Stored records
-------

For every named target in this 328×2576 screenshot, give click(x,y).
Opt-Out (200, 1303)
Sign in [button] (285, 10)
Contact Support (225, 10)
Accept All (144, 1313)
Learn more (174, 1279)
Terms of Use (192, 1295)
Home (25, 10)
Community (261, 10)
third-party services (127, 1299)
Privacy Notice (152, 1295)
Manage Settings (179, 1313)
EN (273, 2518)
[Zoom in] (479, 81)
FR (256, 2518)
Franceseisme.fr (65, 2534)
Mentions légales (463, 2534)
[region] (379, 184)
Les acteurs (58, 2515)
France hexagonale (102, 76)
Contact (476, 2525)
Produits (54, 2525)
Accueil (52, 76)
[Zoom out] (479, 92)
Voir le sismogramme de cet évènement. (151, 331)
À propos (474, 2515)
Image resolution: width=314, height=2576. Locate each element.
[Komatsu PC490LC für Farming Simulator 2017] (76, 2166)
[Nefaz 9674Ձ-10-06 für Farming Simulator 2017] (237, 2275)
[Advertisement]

-------

### Exercise prompt
With both ends included, please retype exactly the lines from the line containing "FR (256, 2518)" to the final line of the data.

### Expected answer
FR (256, 2518)
Franceseisme.fr (65, 2534)
Mentions légales (463, 2534)
[region] (379, 184)
Les acteurs (58, 2515)
France hexagonale (102, 76)
Contact (476, 2525)
Produits (54, 2525)
Accueil (52, 76)
[Zoom out] (479, 92)
Voir le sismogramme de cet évènement. (151, 331)
À propos (474, 2515)
Image resolution: width=314, height=2576. Locate each element.
[Komatsu PC490LC für Farming Simulator 2017] (76, 2166)
[Nefaz 9674Ձ-10-06 für Farming Simulator 2017] (237, 2275)
[Advertisement]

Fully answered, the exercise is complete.